Off down from Dangé I crossed to la Celle St Acvant, and then over the N10 bridge which has the stone pictured at the right here (and I took the same exact photo!) marking the separation of one department and another. Just over the bridge, one is also in another village: Port-de-Piles (which sounds like the door of batteries, but...)

This villlage, with some small prop-up pools in backyards and its old church (11th c I believe) has a great bench on which I sat writing for a great while, admiring the view over the bend in the Creuse river. The water, as i looked down over the lip of the bridge, was a deep bronze color, but transparent, so that I could watch the moss waving there in the currents.

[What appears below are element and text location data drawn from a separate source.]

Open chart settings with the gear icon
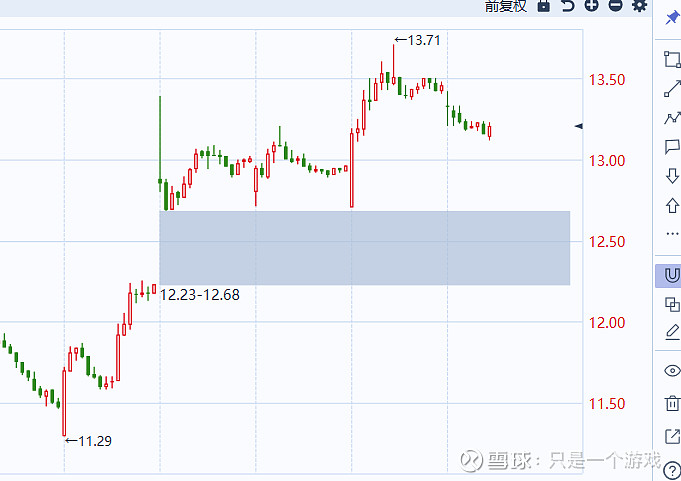[x=639, y=6]
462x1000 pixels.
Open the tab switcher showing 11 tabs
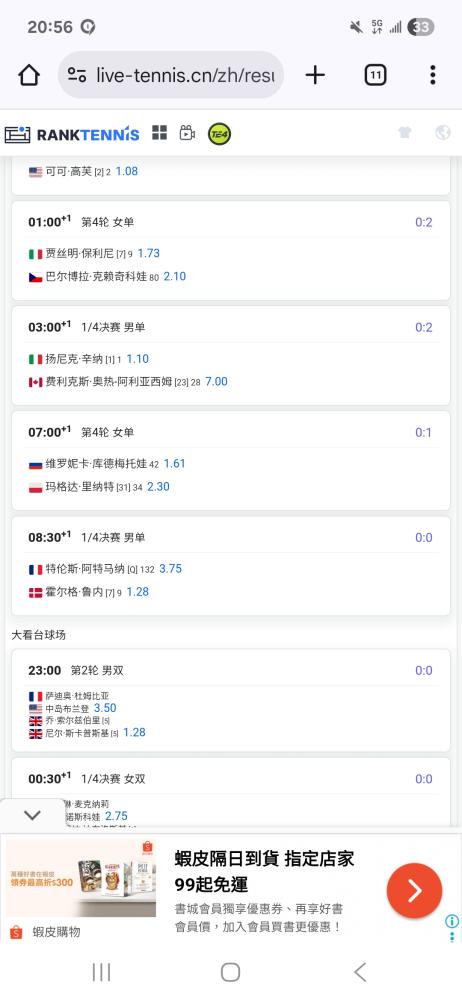tap(375, 75)
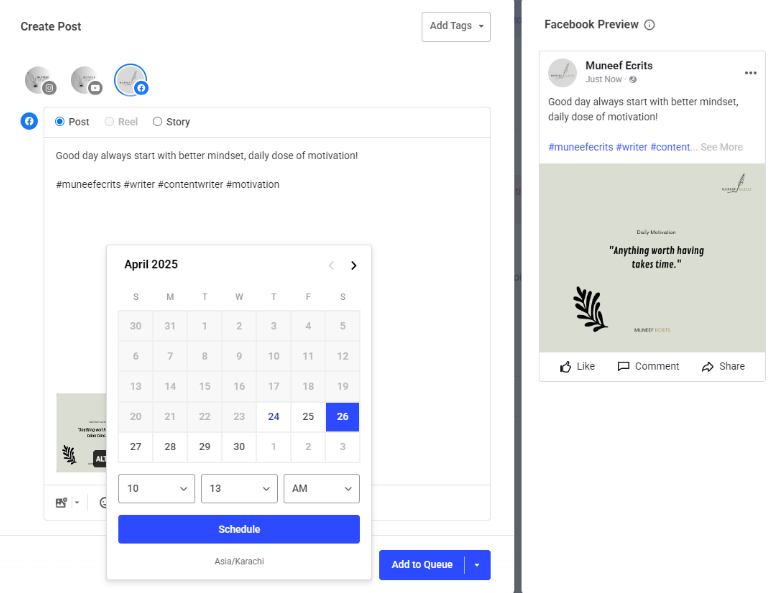Open the three-dot menu on preview post
Screen dimensions: 781x593
pos(751,73)
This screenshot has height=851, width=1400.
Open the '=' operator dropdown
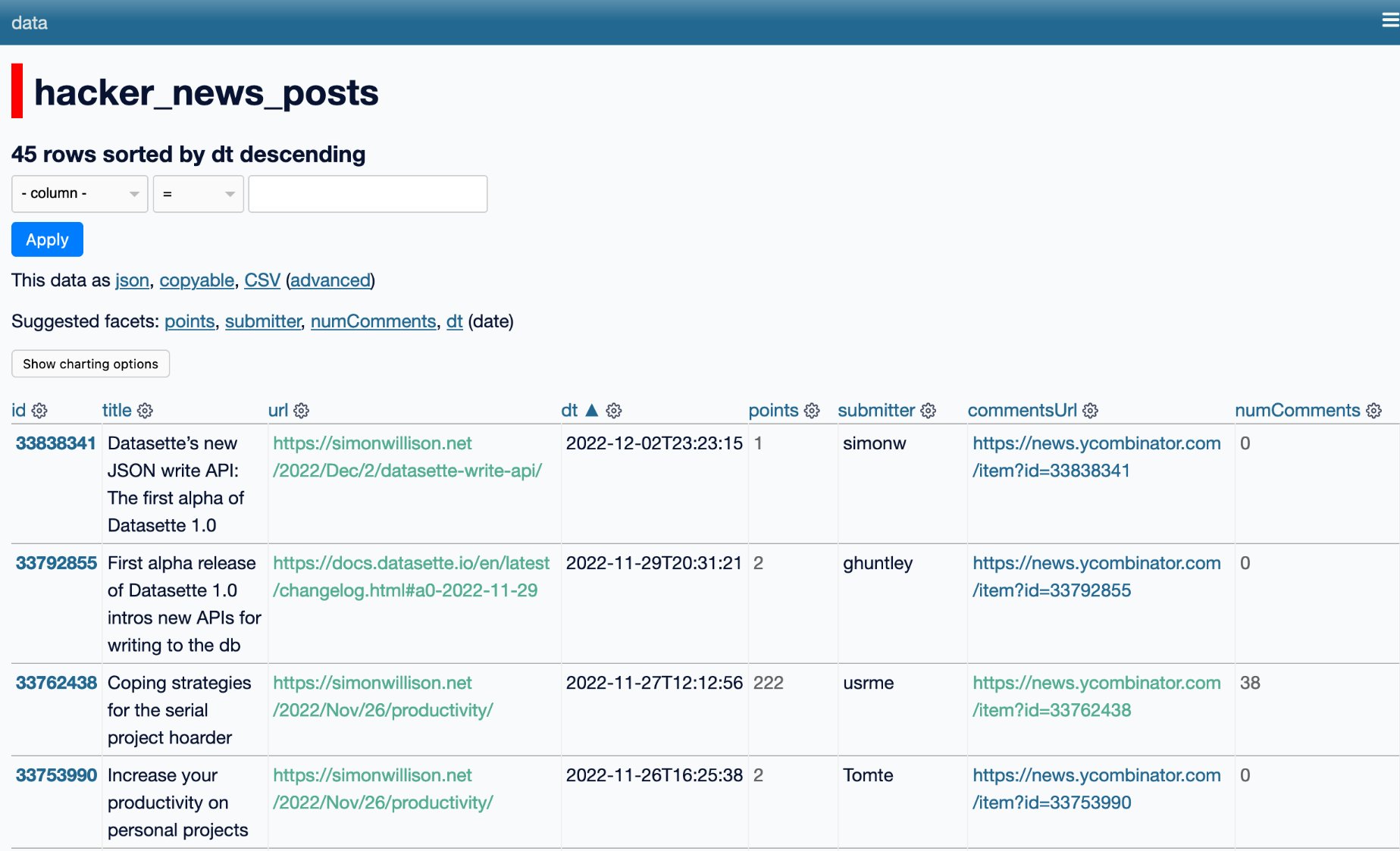pyautogui.click(x=197, y=194)
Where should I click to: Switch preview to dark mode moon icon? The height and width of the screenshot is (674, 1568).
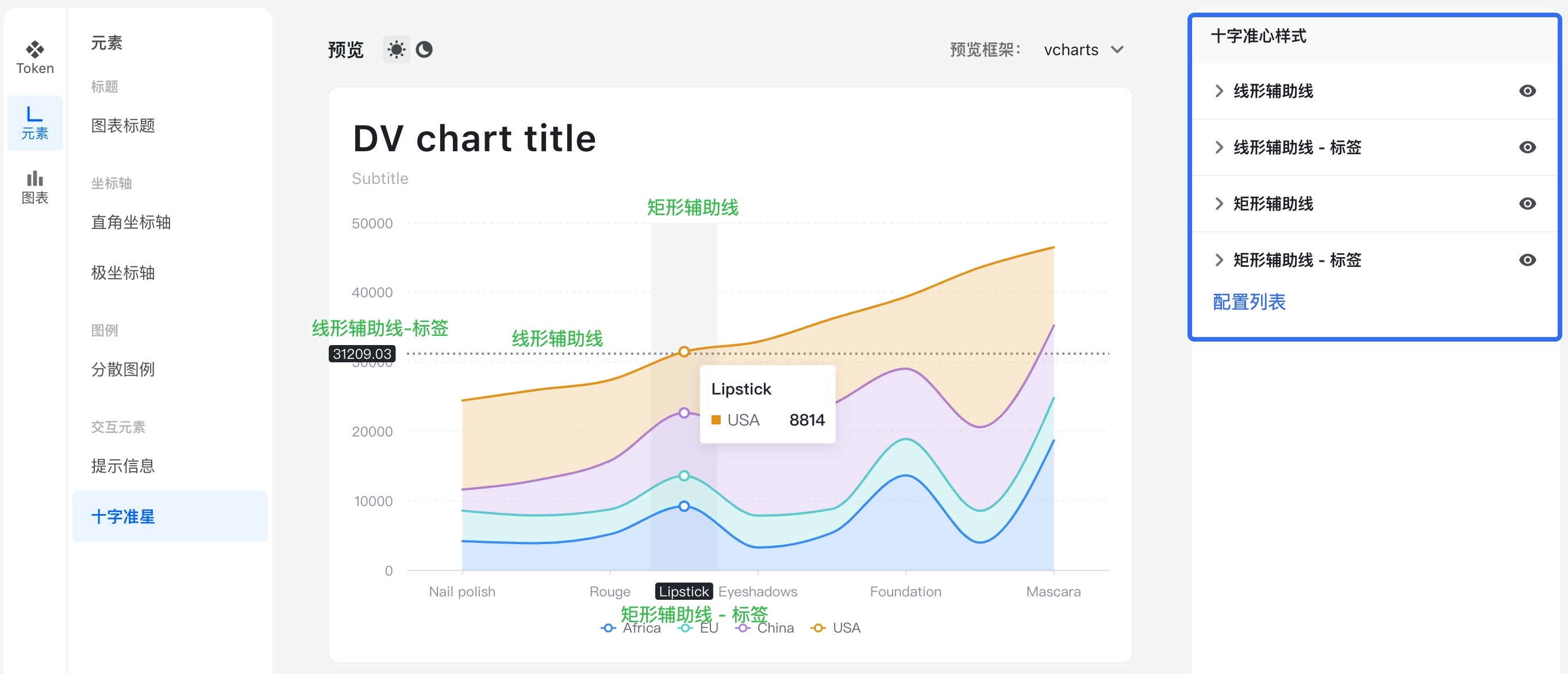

And then, after the break, I trekked on towards a town called Les Ormes. I decided to cut away from teh GR map (which takes a HUGE detour round the countryside, up and down hills, and... well, you ge the picture. It is a bit of a marathon) And so took the roads through a few farms and alog a few fields and popped up onto the N10 which slows in town. There, I had an unexpected touristy moment. No, not seeing the Chateau des Ormes, for those of you who know it exists, but in fact, thought I did peek into the parc at the back of the Chateau, just opposite I saw and took a picture of the "Bergerie des Ormes" then came across a big door which said "Le Relais de poste aux chevaux des Ormes" ring and come in. So I found a metal pully and pulled and heard a bell clang somewhere inside and so I unlatched the big blue wooden door and entered. Inside was a gorgeous, vast courtyard with a bizarre sort of center space--a large cobblestoned dip and at the bottm a pot of flowers (you can see it on the picutre at the left). I went exploring, not seeing anyone, but was soon joined by the gardian, and grandfather of a family who lives in there. He explained the history of the horses who came and drank and washed their feet in the round space I mentioned, and showed me some documents on the history of their route--which is pretty much my own route! The would run the post up and down the region in the 1800s, before the trains took over.


After Les Ormes, I continued on my version of the trek to find myself on one side of a TGV set of rails needing to get to the other. What to do? Backtrack or try to outrace a train going 200km/hr? So, of course, up and around and back and over the bridge I had passed I went. On the other side, I headed off into the fields and along the village and farm routes again. On occasion it was sunny and hot, but then a cloud would come and sprinkle me with rain so I would throw on the poncho and sweat and then the sun would come out and practically bake the poncho to my skin in a few minutes! I was making excellent time, so stopped along a large wall not far from an old church I did not make the extra excursion to see. This is the turreted wall which I mentioned earlier. After following it along one side I came out to where I could see the steeple of Dangé St-Romain prominently announcing my destination for the day (the town pictured at the top of this blog entry, Dangé St Romain). The church, pictured here, now has a rooster weathervane atop it, which has replaced the cross. I went in and explored (picutres here, are what I saw) and then toured the village a bit, seeing that Obama drew great crowds for his spech in Berlin, noting that the world has gone on going on as I meander. And then, calling from a phone booth the family I am staying at the home of now, in another house with an astoundingly beautiful garden (this one bordered on one side by small grapevines) I ran into one of the pélerins (pilgrims) on bike who had stayed on a few days in Tours. He left Tours this morning and will also be here tonight--and i thought, how amusing, the difference in speed! Here, it took me 3 days walking.


And so, as the haze of the afternoon heat and humidity drops away from the blinding yellow of the sunflowers here, into a cooler, more potentially stormy and rainy evening, I head to dinner with my host family and leave you thinking of the trail to come--off to Chatellerault tomorrow and then towards Poitiers.